El patito empezó a pensar en el aire libre y el sol, y lo invadió una irreprimible nostalgia de flotar en el agua.

Finalmente decidió irse.

Sería tarea muy triste el detallar todas las privaciones y miserias que tuvo que soportar durante el largo y duro invierno. Cuando el sol empezó a calentar de nuevo la tierra, el patito yacía en el pantano, entre los juncos.

De pronto el patito alzó las alas, y éstas se agitaron con mucha más fuerza que antes, haciéndolo ascender vigorosamente hacia el cielo. Antes que se diera cuenta de dónde estaba se encontró en un amplio jardín a orillas del lago.
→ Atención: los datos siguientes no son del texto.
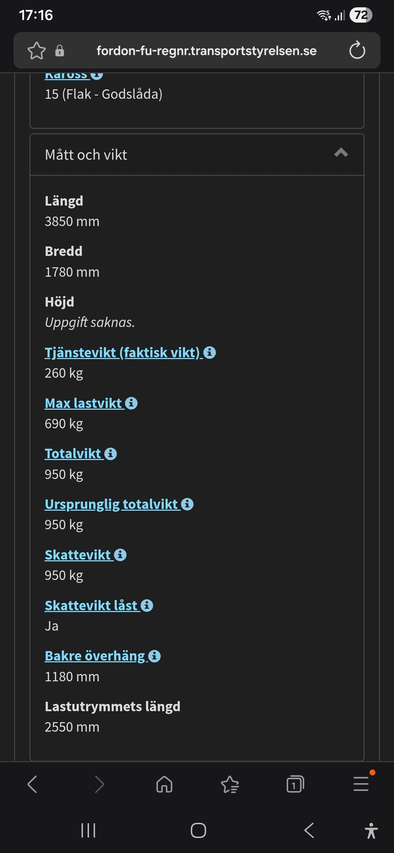Open browser home page icon
This screenshot has width=394, height=853.
[x=164, y=785]
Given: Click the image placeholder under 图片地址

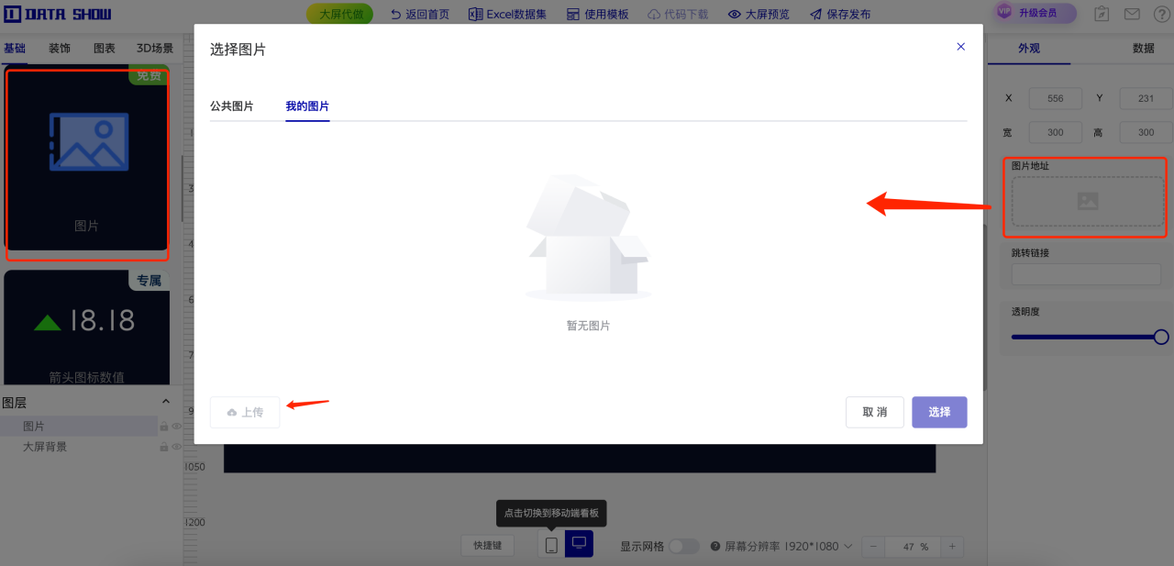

Ahí vio a tres hermosos cisnes que se acercaban a él saliendo de entre un macizo de plantas.

Se lanzó, al agua, y nadó en dirección de las señoriales aves y vio su propia imagen, pero ésta no era ya la de un desmañado pajarraco gris, sino la de un cisne. ¡Era un cisne!.

Unos niños llegaron al jardín con pedazos de pan y granos que arrojaron al agua, y el más pequeño exclamó:

-¡Hay uno nuevo!

-¡Sí, ha llegado otro! -aprobaron los demás, aplaudiendo y saltando.

Luego corrieron hacia su padre y su madre, arrojaron más pan al agua, y uno de ellos añadió, coreado por todos: -¡Ese nuevo es el más bonito de todos!. ¡Es tan joven!. ¡Tan elegante!.

El patito se sintió cohibido y escondió la cabeza bajo las alas. No sabía qué pensar. Era muy feliz, pero sin orgullo, pues su buen corazón nunca se dejaba llevar por ese sentimiento. Recordó cuántas veces había sido corrido y despreciado, sin soñar que un día iba a oír decir que era el más hermoso de los pájaros. Y él agitó las alas, alzó su esbelto cuello y dijo lleno de júbilo:

«Nunca imaginé semejante felicidad cuando yo era el Patito Feo».